The second type of project is inspired by Monterrey Institute of technology. The Monterrey project requires students to be in the classroom, while the professor may be presenting from anywhere in the world as a hologram. This project involves a Holo Screen (a special screen that transmits an image of the professor) and a transmission room in which a teacher presents his material). The NewMedia Centre aims to add more capabilities to this application.
“The project aims to establish a web application that streams immersive classroom interactions over the web. This involves the volumetric capture of the lecturer while also returning the students response and interaction between students amongst each other”, - states Roland van Roijen,
Coördinator Media Lab | Media / XR / 3D Designer
Uninterrupted access to experiments: PV LAB
The availability of the physical University Labs may be limited due to its capacity or other factors, like the mandatory requirement to work from home during the pandemic peaks. TU Delft had a goal to increase the capacity and extend the availability of the physical Photovoltaic Lab.
To still provide sustainable and uninterrupted access to learning, the NewMedia Centre together with a research group Photovoltaic Materials and Devices (PVMD) have created the Virtual PVLAB.
The Virtual PVLAB is the digital twin of the on-campus PV Laboratory. Each task and each piece of equipment is simulated in a 3D environment that resembles the actual PV Laboratory. The didactical approach pursued in Virtual PVLAB is the same as in its on-campus version: students access the laboratory, preemptively study from the guide and execute a certain task according to a schedule. In the virtual lab students gain practical experience, conducting experiments with light, solar cells, modules, batteries, power electronic components, and system design. They also test the impact of various realistic situations and configurations on the performance of PV systems and all their components.

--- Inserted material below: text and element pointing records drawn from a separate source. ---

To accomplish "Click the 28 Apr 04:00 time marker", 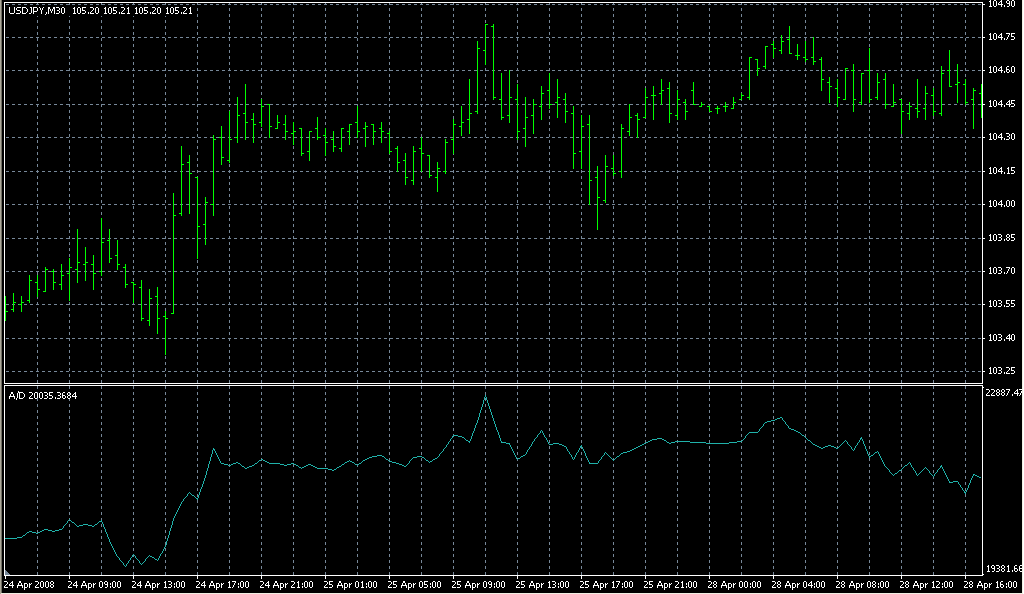I will (x=797, y=584).
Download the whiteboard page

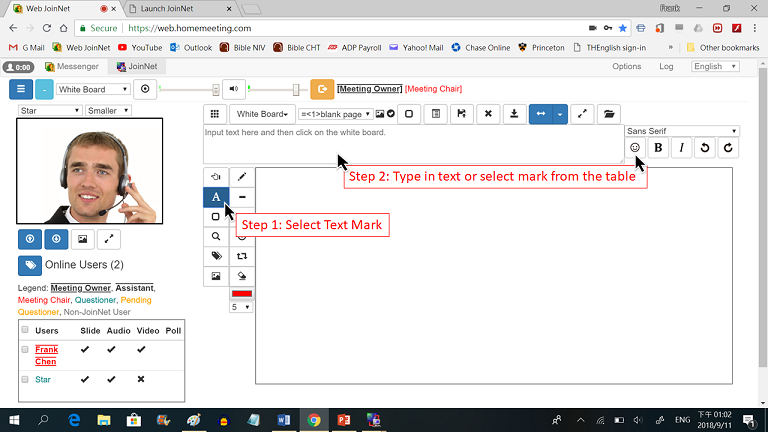coord(513,114)
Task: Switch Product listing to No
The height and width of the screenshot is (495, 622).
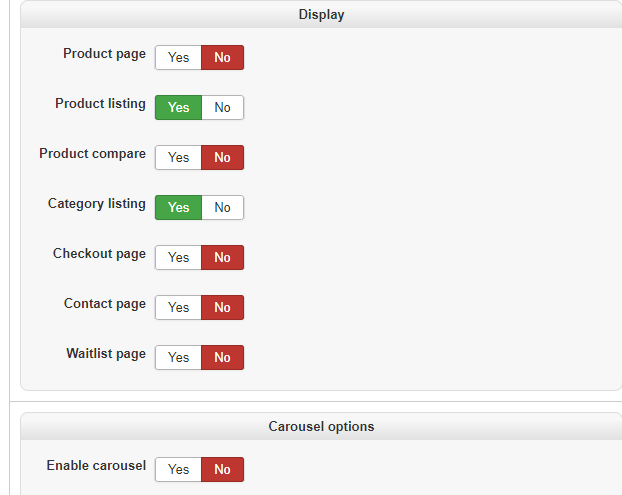Action: click(x=222, y=108)
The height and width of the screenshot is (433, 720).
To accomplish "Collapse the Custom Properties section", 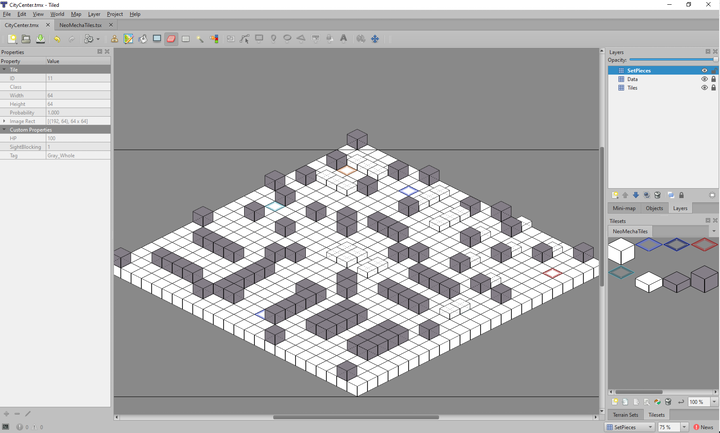I will [4, 130].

Instead of analysing the aforementioned experiments through a mathematical representation in theory, the students can actively manipulate objects in a virtual, live setting and challenge themselves by arranging the measurement setup in a virtual lab. Through practical work the students get a "hands on" experience with solar equipment, thus gaining a more pragmatic understanding of all the processes.
The opportunity to follow this course in a virtual format also enables students to do it at any time, facilitating their study progress through the MSc programme.
How does it work?
Students can access the virtual lab through their laptops. They do not need any VR headsets, as the Web Graphics Library provides access to a 3D environment through a web browser. In order to create the web application, the NewMedia Centre has used Unreal Engine to create the 3D environment and equipment, simulate the physics behind the interaction of all objects; and used WebGL to deploy the tasks on all platforms on all major browsers.
Besides virtual reality, 3D visualisation and holograms, there are lots of new media tools that can bring us to the frontier of science. You can learn more about these tools and other University projects by joining the Virtual Playground, the XR Community of TU Delft. By organising regular meet-ups with experts from academia and business, the Community facilitates knowledge exchange and encourages both students and professors to explore new ways of learning.